Servings
Produces 4 servings.
Ingredients
- 1 Pound of Sweet Italian Chicken Sausage, removed from casing
- 2 Whole Cloves of Garlic, minced
- 1 1/2 Cups of Canned Tomatoes, crushed
- 2 Ounces of Tomato Sauce
- 1/2 Pound of Rigatoni
- 8 Ounces Marscapone Cheese
- 1/2 Cup of Walnuts, toasted and finely chopped
- 1 Onion
- 1 Teaspoon of Sea Salt
- 1 Teaspoon of Freshly Grounded Pepper
- 1 Teaspoon of Oregano
- 1 Teaspoon of Basil
- 2 Tablespoons of Olive Oil
Steps
- Boil a large pot of water on the stove.

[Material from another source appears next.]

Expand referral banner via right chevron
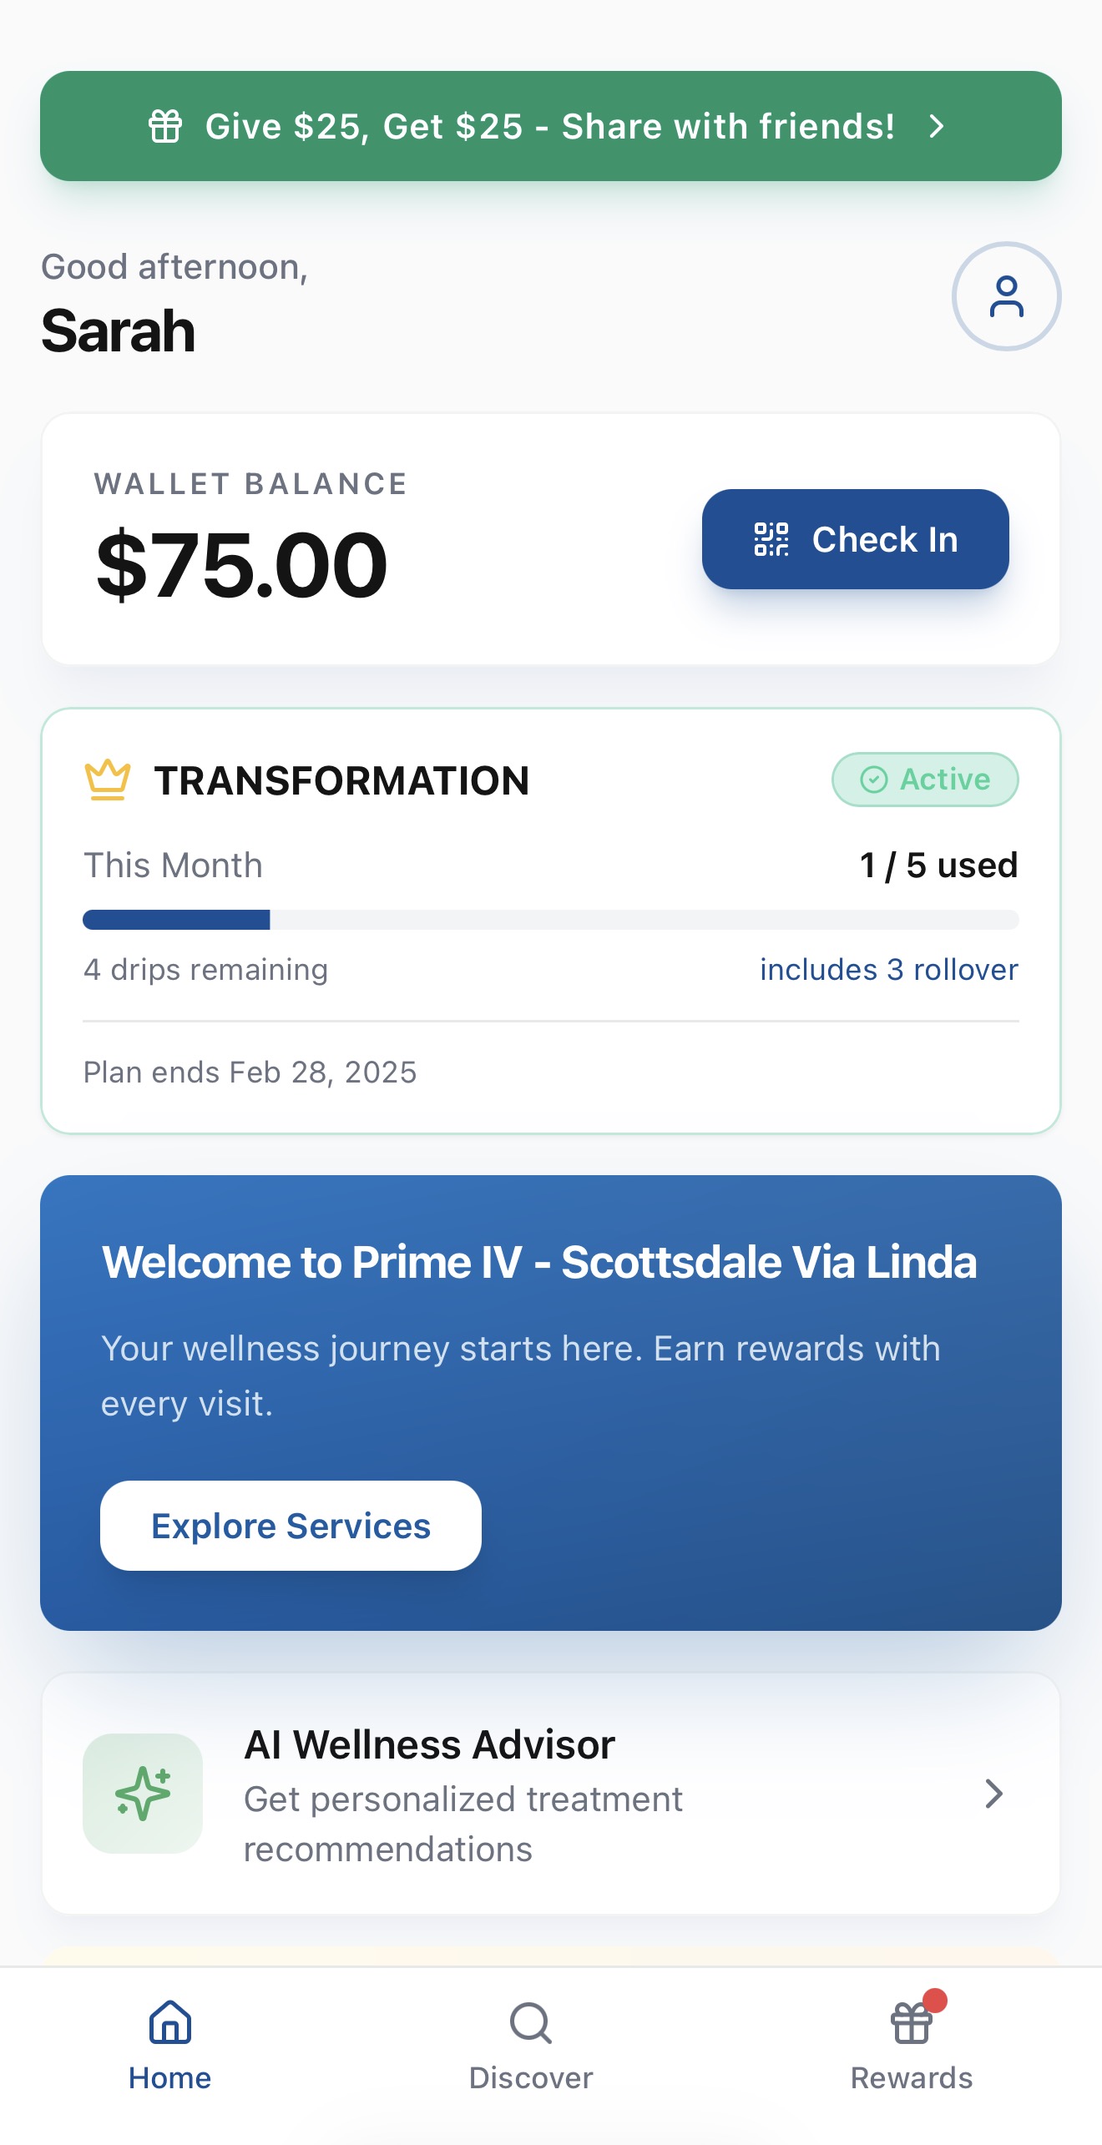 point(937,127)
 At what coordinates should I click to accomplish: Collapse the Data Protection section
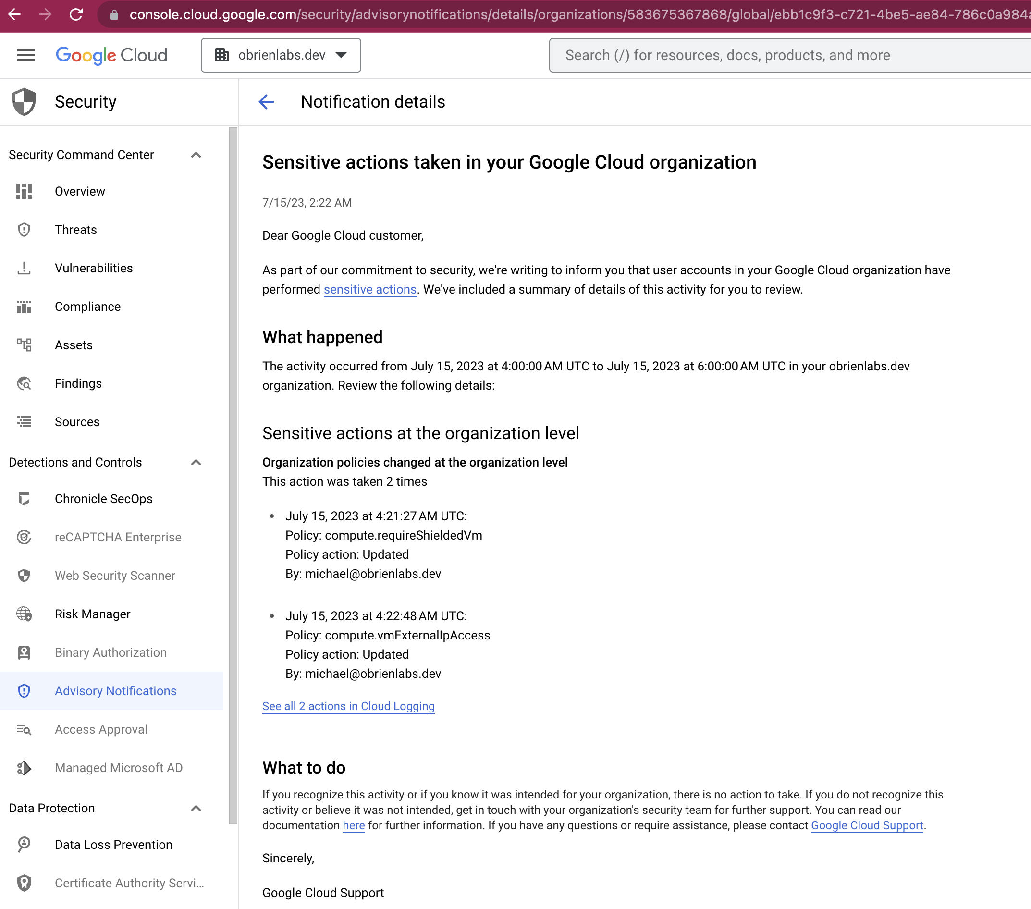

- Chop onion and add olive oil to a skillet over medium-high heat. Add onion and stir until softened. Add sausage and use a spatula to break it up into small pieces as it cooks. When the sausage is browned, add the garlic cloves, salt, and pepper and cook for about a minute.
- Add the crushed tomatoes and tomato sauce, lower the heat and let them simmer for 5 to 10 minutes. Season with basil and oregano to taste.

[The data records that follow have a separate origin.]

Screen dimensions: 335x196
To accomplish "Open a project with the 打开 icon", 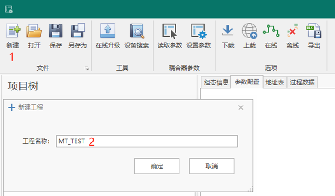I will (x=34, y=31).
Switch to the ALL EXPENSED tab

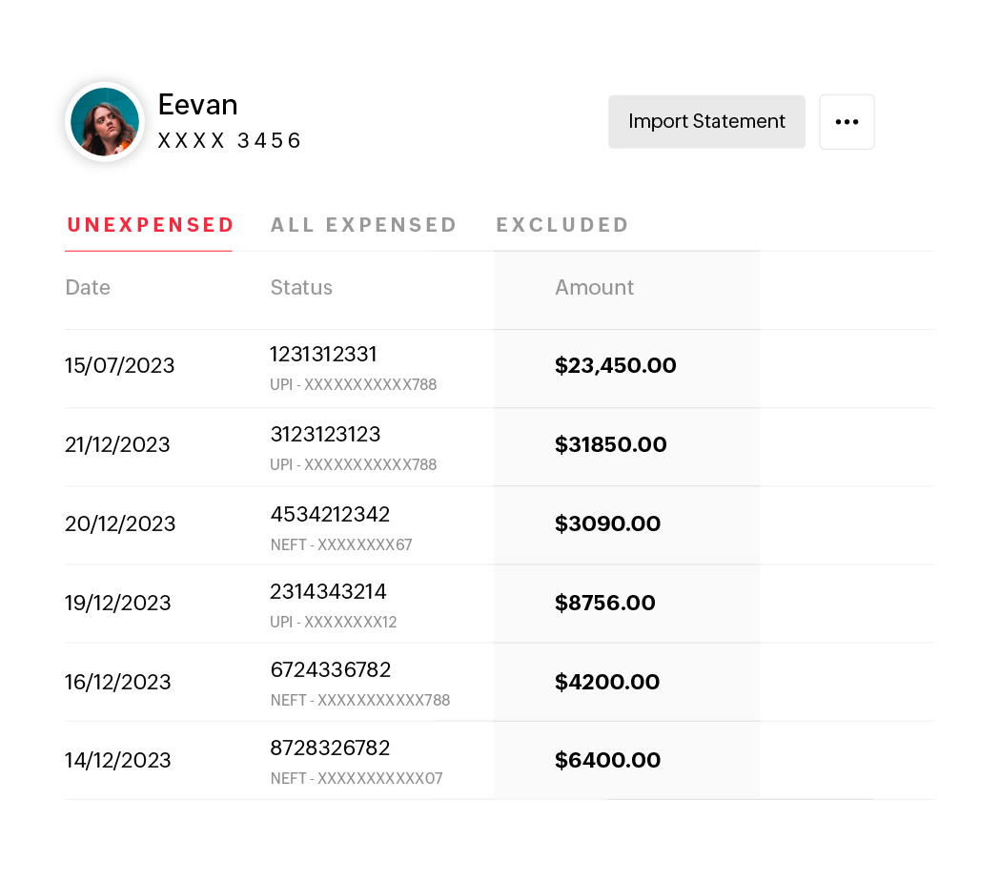tap(363, 225)
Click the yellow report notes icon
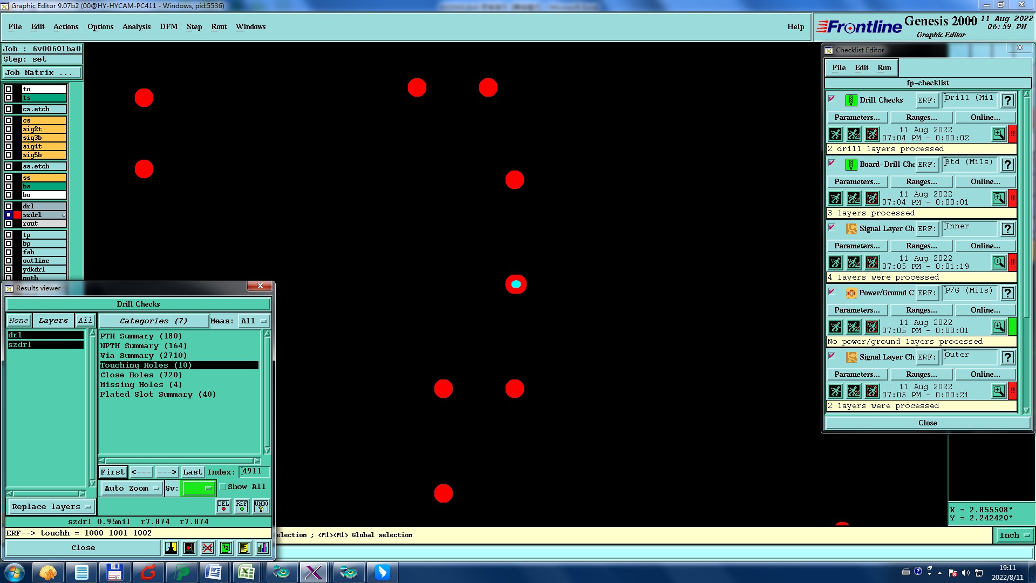Viewport: 1036px width, 583px height. 244,548
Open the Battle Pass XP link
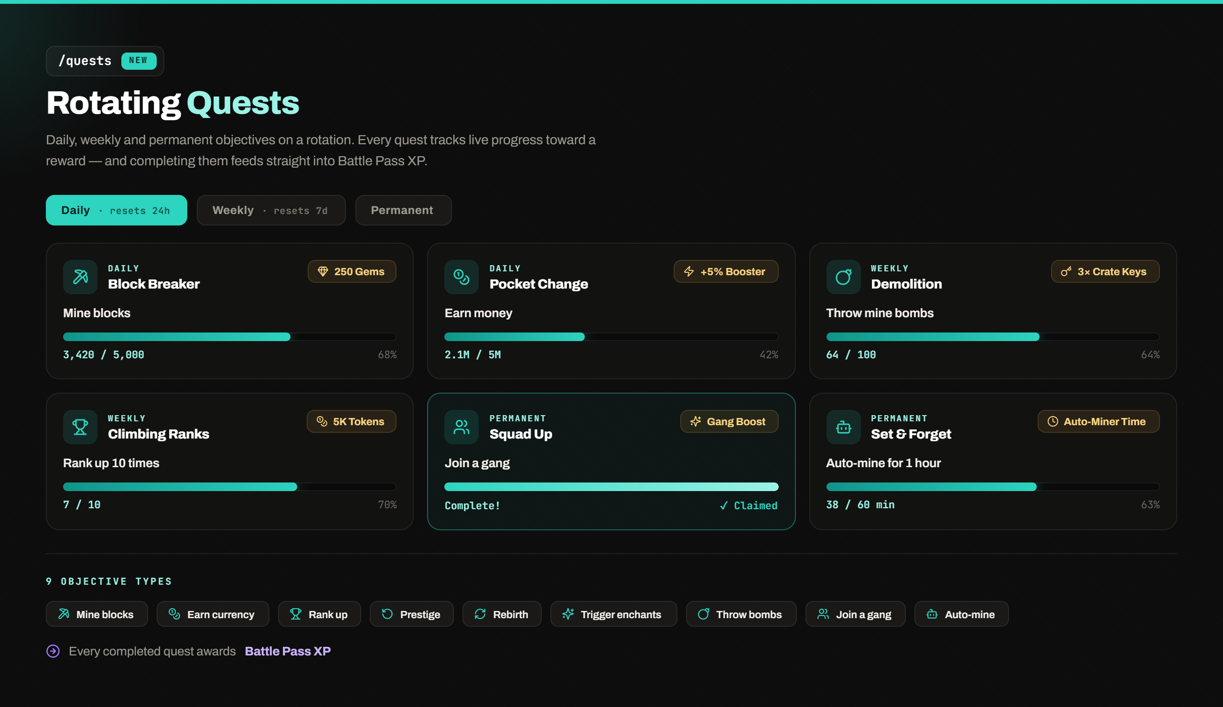Image resolution: width=1223 pixels, height=707 pixels. [288, 651]
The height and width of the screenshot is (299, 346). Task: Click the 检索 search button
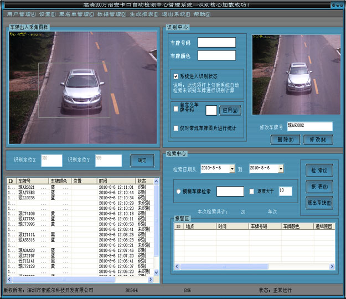pyautogui.click(x=318, y=170)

- Add a generous amount of salt to the boiling water, then drop in the pasta, give it a stir, and cook until al dente as specified by packaging.
- While the pasta cooks, stir the Mascarpone into the tomato sauce until blended. Optionally, remove the garlic cloves.
- Scoop out a cup of pasta water and set aside. Drain the pasta when ready, then add it to the pan with the sauce. Toss around for a few minutes until each piece of pasta is fully coated in sauce. Add more pasta water a little bit at a time to help loosen sauce up if too thick. Taste for seasoning and adjust as needed.
- Serve immediately. Optionally, sprinkle with the chopped walnuts. Leave additional chopped walnuts and grated Parmesan cheese on the side.
Tips
- Do not deeply toast the walnuts for this dish. Perk them up in a 350 degrees Fahrenheit oven for about 5 minutes to make them extra crunchy and give them a little boost of flavor. Do not let them get browned.
- Follow package directions for the pasta, all brands cook a little differently. Set a timer and taste it towards the end to make sure it is perfectly al dente.
- Chop the walnuts as finely as possible without any big chunks for the optimal texture.
- If cooking with a chickpea or lentil pasta, drain and rinse the pasta under warm running water to remove any excess starch before adding it to the sauce. Then use plain tap water instead of cooked pasta water to add to the sauce. The dish will have better flavor this way.